**Entrada del diario:**
Esta mañana llegué a la oficina con el alma gris. “Buenos días,” murmuré al entrar, dejándome caer en mi silla sin fuerzas. Encendí el ordenador y miré por la ventana, donde las nubes bajas se fundían con el cielo mojado. Ni siquiera levanté la vista para saludar a mis compañeras.
“Buenos días,” respondieron Valeria y Julia, intercambiando una mirada de preocupación. Normalmente soy la más alegre del departamento, pero hoy no podría fingir ni una sonrisa. El silencio pesaba más que la lluvia.
En nuestra oficina solo estamos nosotras tres: yo, Lucía, de treinta años, casada y madre de un niño; Valeria, la mayor, de treinta y seis, con dos hijos y energía de sobra; y Julia, la más joven, de veintisiete, que vive con su novio. Valeria, como siempre, tomó la iniciativa para romper el hielo.
“Chicas, ¿os apetece un café?” dijo, levantándose hacia la máquina. “En un momento lo tengo.”
“Claro,” aceptó Julia. Yo solo asentí en silencio.
Minutos después, Valeria volvió con una bandeja y tres tazas humeantes. Julia, intentando animar el ambiente, bromeó:
“Gracias, Valeria. Eres nuestra anfitriona del año.”
Se rieron, y yo esbocé una sonrisa forzada. Valeria no aguantó más.
“Lucía, ¿qué te pasa? ¿Hemos hecho algo?”
“No, no es eso,” negué con la cabeza. “Es… problemas en casa. Bueno, no exactamente en casa, sino con la familia.”
“¿Otra vez Marina?” frunció el ceño Julia. “Mira, no le des más vueltas. No puedes cargar con eso.”

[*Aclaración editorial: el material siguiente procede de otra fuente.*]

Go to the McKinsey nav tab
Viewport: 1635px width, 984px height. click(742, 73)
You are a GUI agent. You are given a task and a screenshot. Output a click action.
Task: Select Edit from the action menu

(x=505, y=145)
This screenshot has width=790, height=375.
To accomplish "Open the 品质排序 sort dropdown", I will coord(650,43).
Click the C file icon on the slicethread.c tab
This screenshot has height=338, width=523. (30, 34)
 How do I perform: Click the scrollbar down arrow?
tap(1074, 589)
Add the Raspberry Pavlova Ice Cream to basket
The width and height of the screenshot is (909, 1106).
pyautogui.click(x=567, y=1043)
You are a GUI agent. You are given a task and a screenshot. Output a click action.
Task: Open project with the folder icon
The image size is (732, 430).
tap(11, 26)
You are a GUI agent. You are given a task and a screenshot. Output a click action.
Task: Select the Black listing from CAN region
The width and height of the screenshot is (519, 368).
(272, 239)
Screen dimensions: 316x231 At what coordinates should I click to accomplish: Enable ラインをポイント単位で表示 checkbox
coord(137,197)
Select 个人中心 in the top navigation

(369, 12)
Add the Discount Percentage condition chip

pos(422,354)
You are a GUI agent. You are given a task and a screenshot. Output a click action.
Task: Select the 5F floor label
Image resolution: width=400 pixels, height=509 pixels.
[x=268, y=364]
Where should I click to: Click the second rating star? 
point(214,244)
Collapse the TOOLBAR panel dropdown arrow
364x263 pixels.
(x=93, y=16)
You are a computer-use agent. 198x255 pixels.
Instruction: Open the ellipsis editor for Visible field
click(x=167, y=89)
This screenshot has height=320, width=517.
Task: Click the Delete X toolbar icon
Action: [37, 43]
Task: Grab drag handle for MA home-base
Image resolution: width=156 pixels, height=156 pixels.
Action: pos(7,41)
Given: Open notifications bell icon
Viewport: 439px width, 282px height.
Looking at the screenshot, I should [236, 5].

“¿Cómo no hacerlo si vivimos pared con pared? Dos casas en el mismo terreno. Miguel, mi marido, hace como si no pasara nada. Pero Marina… es insoportable. Ayer estallé. Le dije todo lo que llevaba dentro. Y ahora no sé cómo seguir así.”
Cuando me casé con Miguel, su padre construyó dos casas idénticas en la parcela: una para su hermano mayor, Francisco, y otra para nosotros. Después de la boda, todo parecía perfecto, hasta que un accidente se llevó a los padres de Miguel y Francisco. Nos quedamos solos, los dos hermanos con sus familias, compartiendo el mismo espacio.
Al principio, todo iba bien. Las dos tuvimos hijos casi al mismo tiempo. Pero con los años, las diferencias entre Marina y yo se volvieron imposibles de ignorar.
Yo soy tranquila, me gusta el silencio, el café matutino en paz. Marina es todo lo contrario: explosiva, ruidosa, siempre metida donde no la llaman. Para ella, “familia” significa estar juntos a todas horas. Para mí, mi hogar es mi refugio.
“¿Por qué tengo que justificar cada compra, cada decisión?” exploté ante mis compañeras. “Ayer pedí sushi para celebrar que mi hijo sacó todo sobresalientes. Y ella salió como un huracán, gritándome por no avisarla. ¡Es nuestro momento, nuestro hogar!”
Valeria no pudo contenerse. “¿Diez años aguantando esto? Yo la habría puesto en su sitio hace mucho.”
Julia asintió. “Tú tienes tu propia familia. Tu marido, tu hijo. Lo demás… que vivan como quieran.”
Suspiré. “Siempre me callé. Siempre cedí. Pero ya basta.”
Afuera, la lluvia seguía cayendo. Pero dentro de mí, por primera vez en años, había un poco de luz. Porque entendí algo: tengo derecho a mi silencio. A mi paz. A vivir mi vida sin gritos ajenos traspasando las paredes.